▸ EXERCICES À RÉALISER:
• a. Selon le passage sur le contrat de travail des accueillants familiaux, quelle est la durée minimale du délai de prévenance ?
• b. Extrayez du passage sur le contrat de travail des accueillants familiaux le texte qui commence par « 6° L'article 2 » et se poursuit jusqu'à « accueillie à domicile. ».

▸ PASSAGE FOURNI:

------------------------------------

5° L'intitulé du titre II est ainsi rédigé :

« TITRE II
« DU CONTRAT DE TRAVAIL ENTRE LE PRÉSIDENT DU CONSEIL GÉNÉRAL ET L'ACCUEILLANT FAMILIAL POUR LE COMPTE DE LA PERSONNE ACCUEILLIE A DOMICILE »

6° L'article 2 est ainsi rédigé :
« Art. 2. - Le président du conseil général conclut avec la personne ou le couple agréé un contrat de travail pour le compte de la personne accueillie à domicile.
« Ce contrat de travail est conforme aux stipulations d'un contrat-type établi par voie réglementaire après avis des représentants des présidents de conseil général. Il précise la durée de la période d'essai et, passée cette période, les conditions dans lesquelles les parties peuvent modifier ou dénoncer ledit contrat, le délai de prévenance qui ne peut être inférieur à deux mois ainsi que les indemnités éventuellement dues.
« Ce contrat de travail précise la nature ainsi que les conditions matérielles et financières de l'accueil. Il prévoit notamment :
« 1° Une rémunération journalière des services rendus ainsi qu'une indemnité de congé calculée conformément aux dispositions de l'article L. 223-11 du code du travail ;
« 2° Le cas échéant, une indemnité en cas de sujétions particulières ;
« 3° Une indemnité représentative des frais d'entretien courant de la personne accueillie ;
« 4° Une indemnité représentative de mise à disposition de la ou des pièces réservées à la personne accueillie.

------------------------------------

▸ ENTRÉES EXTRAITES:
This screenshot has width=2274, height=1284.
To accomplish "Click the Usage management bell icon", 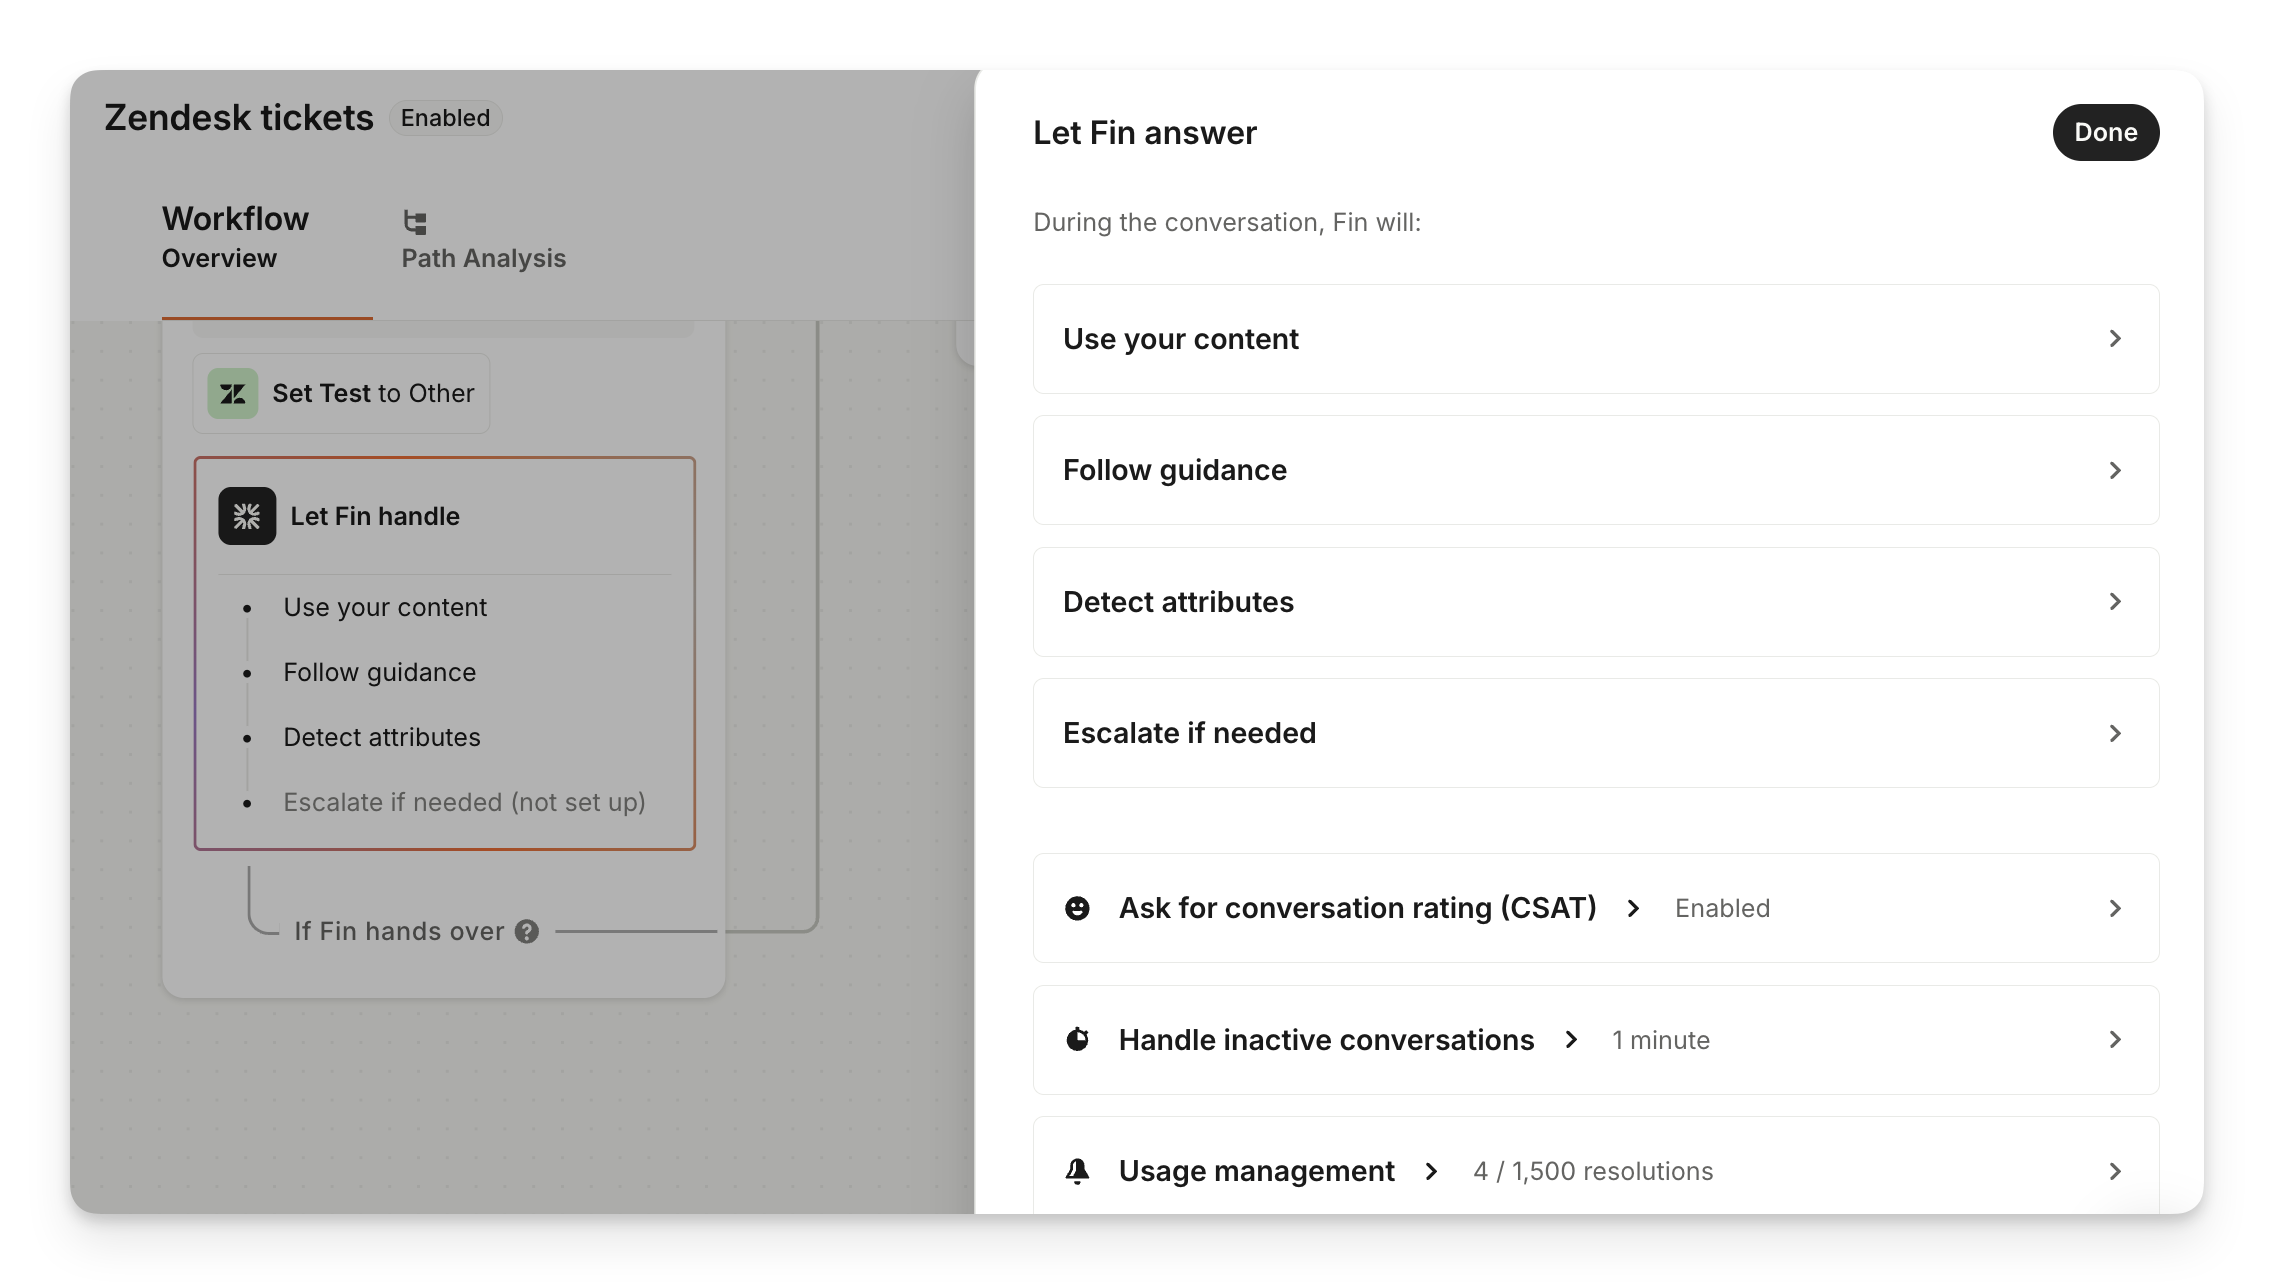I will click(x=1077, y=1171).
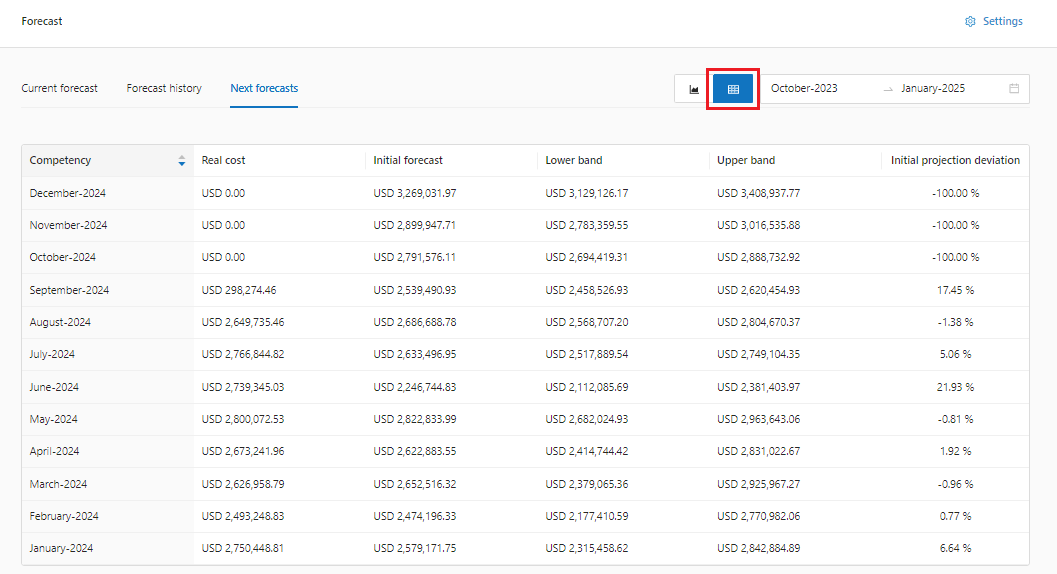Screen dimensions: 1057x574
Task: Select the Lower band column header
Action: pyautogui.click(x=574, y=160)
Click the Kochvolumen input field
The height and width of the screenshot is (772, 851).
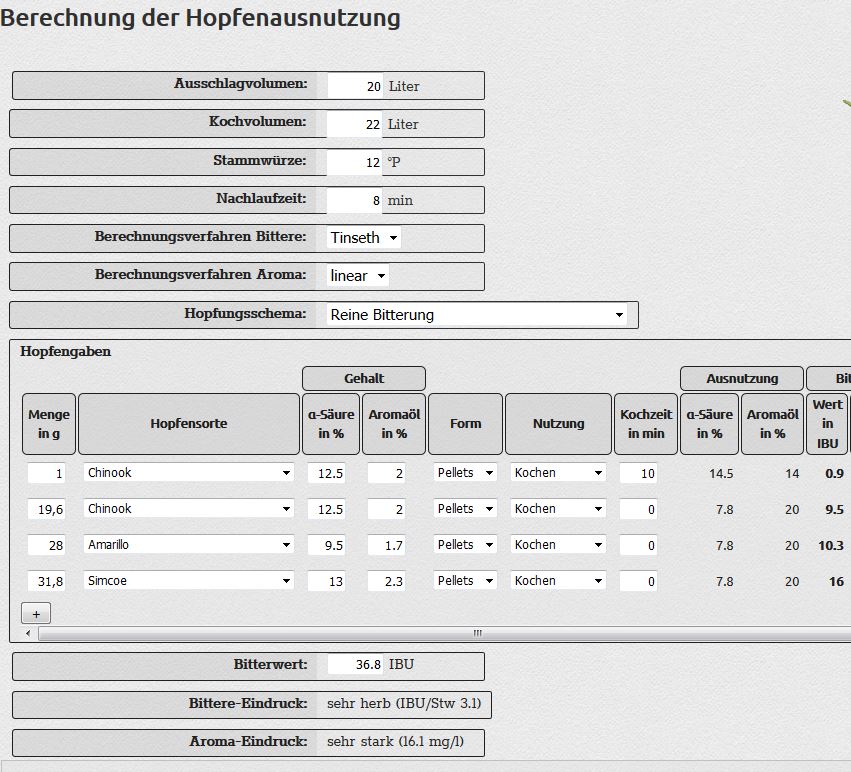tap(355, 124)
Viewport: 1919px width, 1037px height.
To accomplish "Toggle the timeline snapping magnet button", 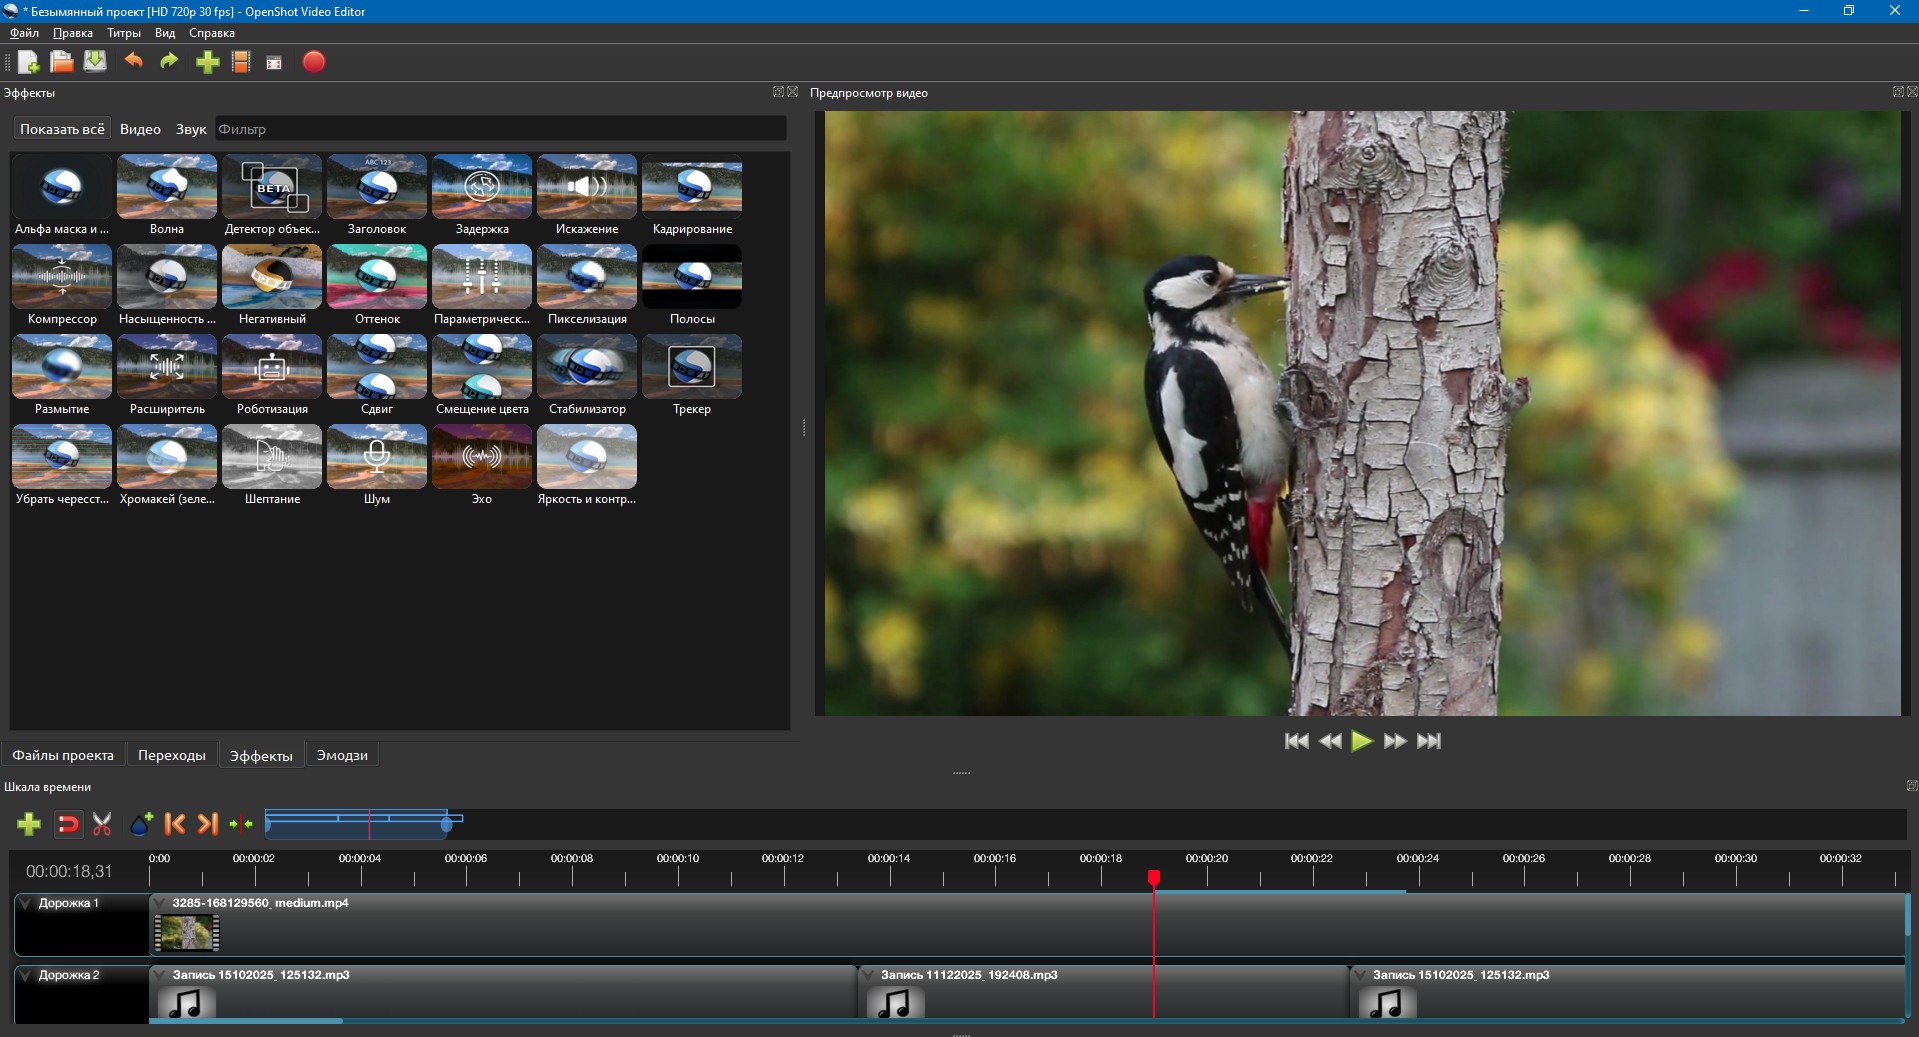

------------------------------------

▸ CORRIGÉ:
• a. Deux mois.

• b.
6° L'article 2 est ainsi rédigé :
« Art. 2. - Le président du conseil général conclut avec la personne ou le couple agréé un contrat de travail pour le compte de la personne accueillie à domicile.